- WHAT TO PRODUCE
Look through the entries below for the line with "Choose the 1Y time range" and the line with "Screen dimensions: 710x380", then give again exactly those two lines and all lines between them, minus the pictures.

Records from a data collection:
────────────────────────────────────────

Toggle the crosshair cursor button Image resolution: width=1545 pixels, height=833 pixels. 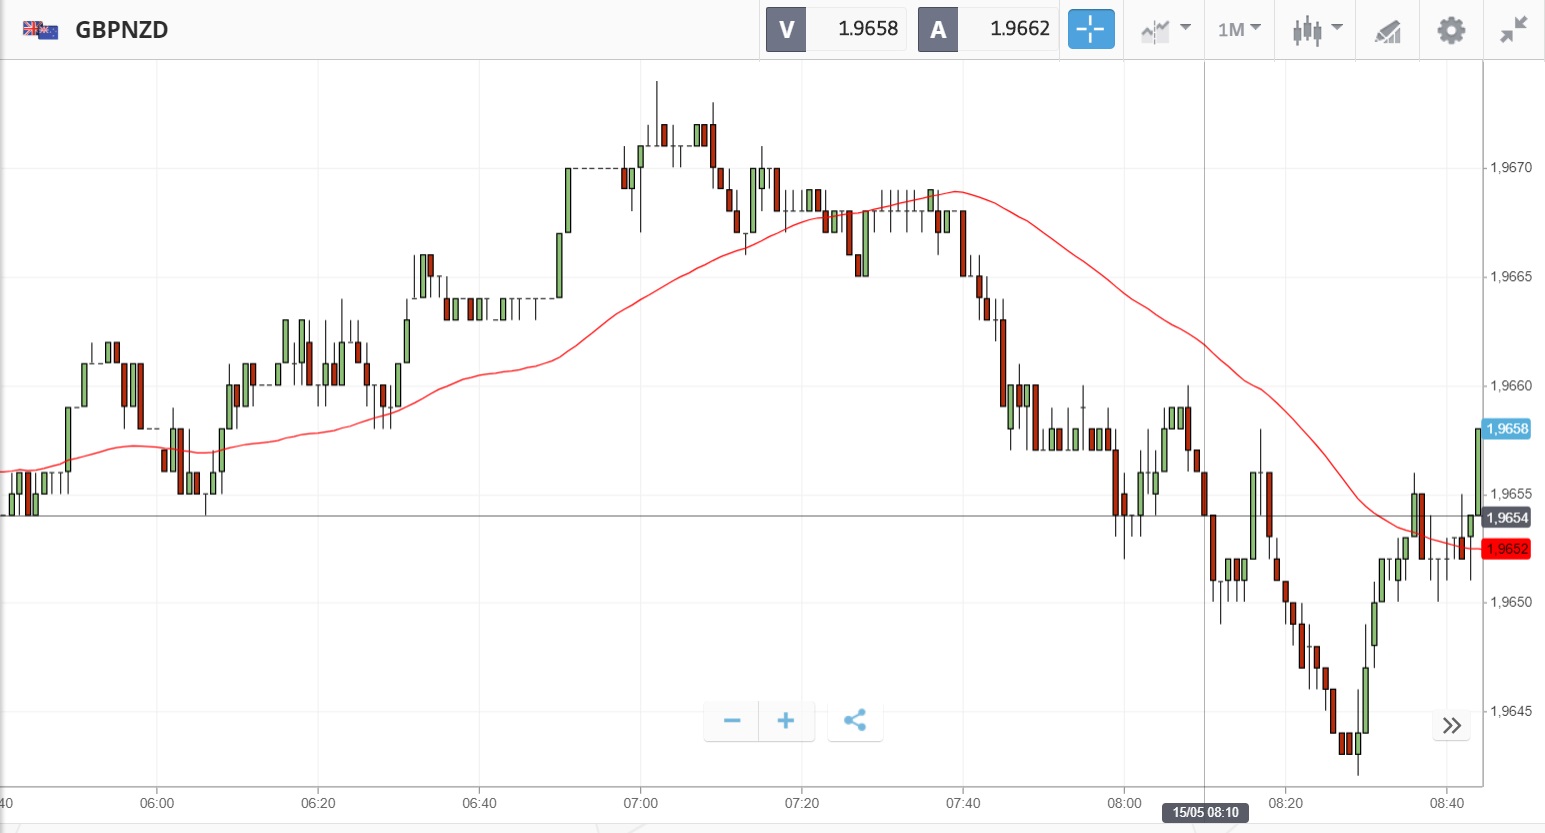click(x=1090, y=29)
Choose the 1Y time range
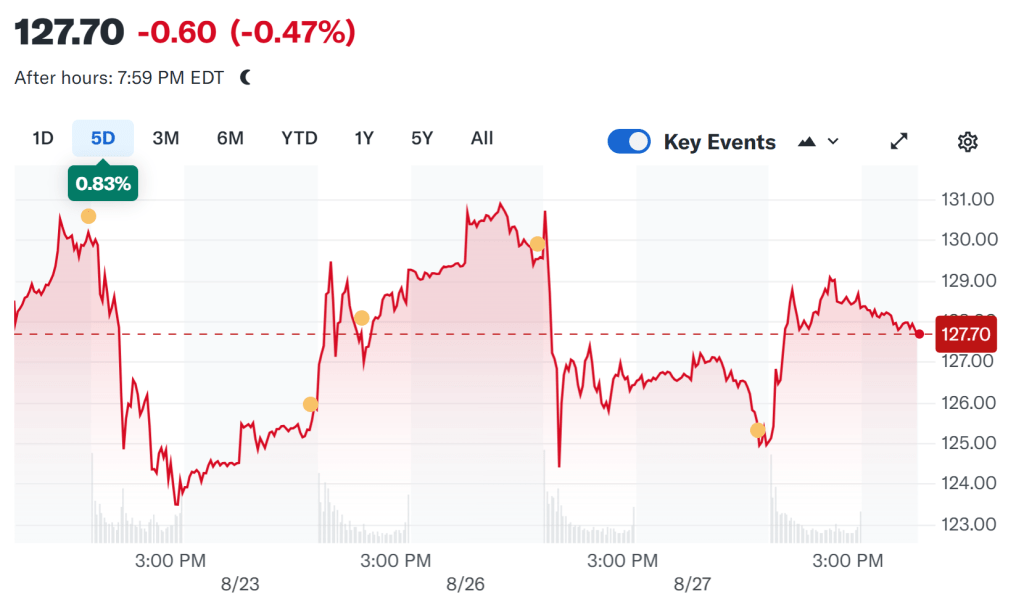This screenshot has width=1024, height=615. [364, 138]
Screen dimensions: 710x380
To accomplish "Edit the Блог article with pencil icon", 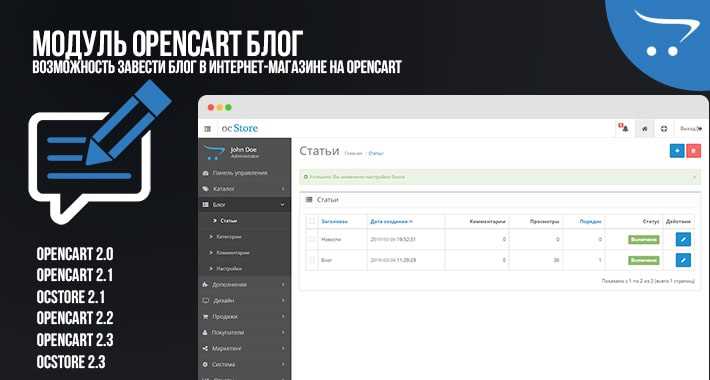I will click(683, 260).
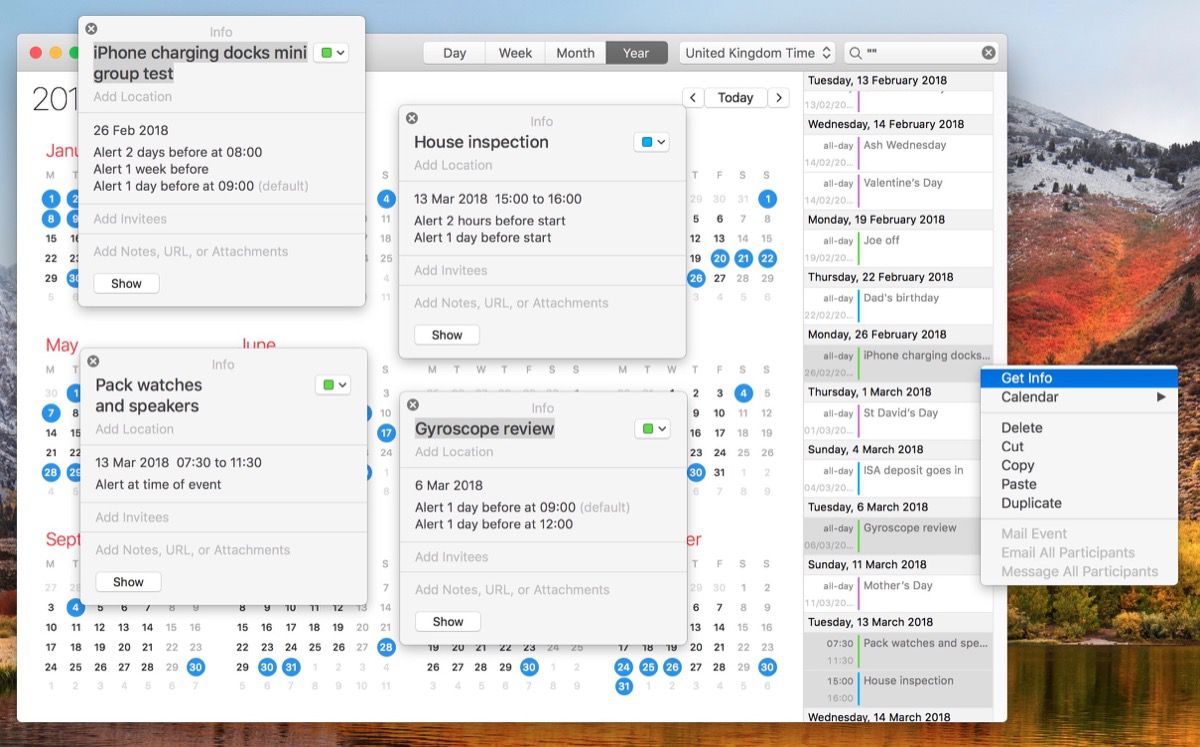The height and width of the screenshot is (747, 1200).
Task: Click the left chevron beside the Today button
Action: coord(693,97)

────────────────────────────────────────

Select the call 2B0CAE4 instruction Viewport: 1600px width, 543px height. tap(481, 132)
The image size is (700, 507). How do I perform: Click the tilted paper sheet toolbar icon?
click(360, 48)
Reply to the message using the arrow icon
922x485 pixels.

────────────────────────────────────────

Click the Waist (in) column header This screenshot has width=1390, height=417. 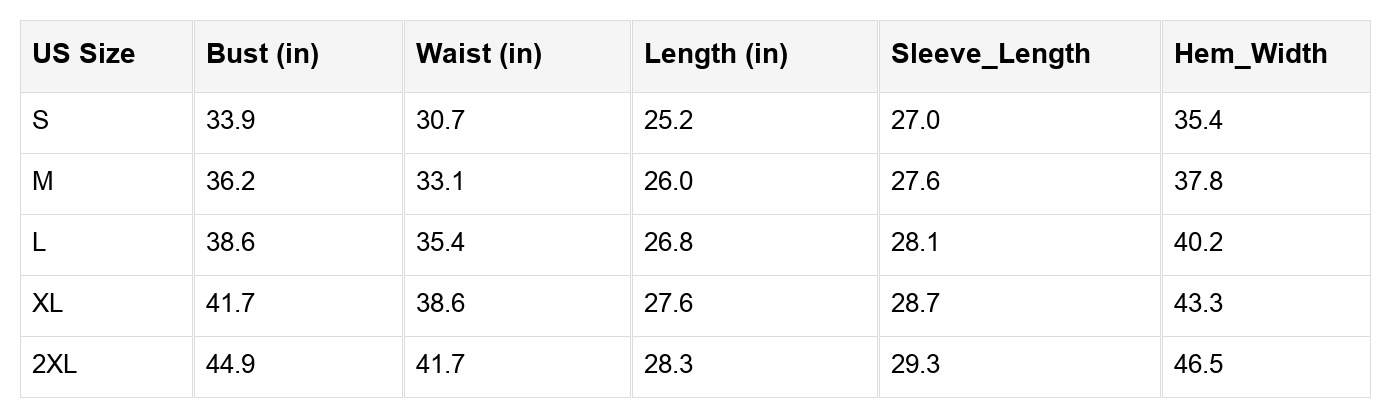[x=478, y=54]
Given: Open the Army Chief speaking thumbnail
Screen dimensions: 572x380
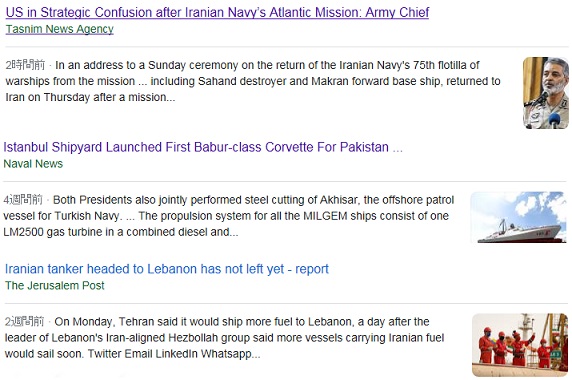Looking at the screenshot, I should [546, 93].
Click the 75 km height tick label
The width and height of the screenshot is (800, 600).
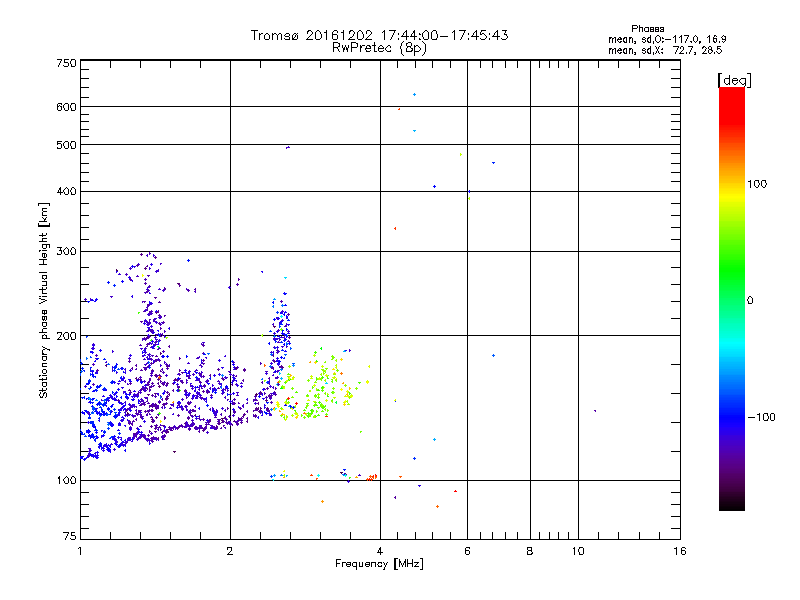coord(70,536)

────────────────────────────────────────

- SOLUTION
Choose the 1Y time range
This screenshot has width=1024, height=615. [364, 138]
Screen dimensions: 710x380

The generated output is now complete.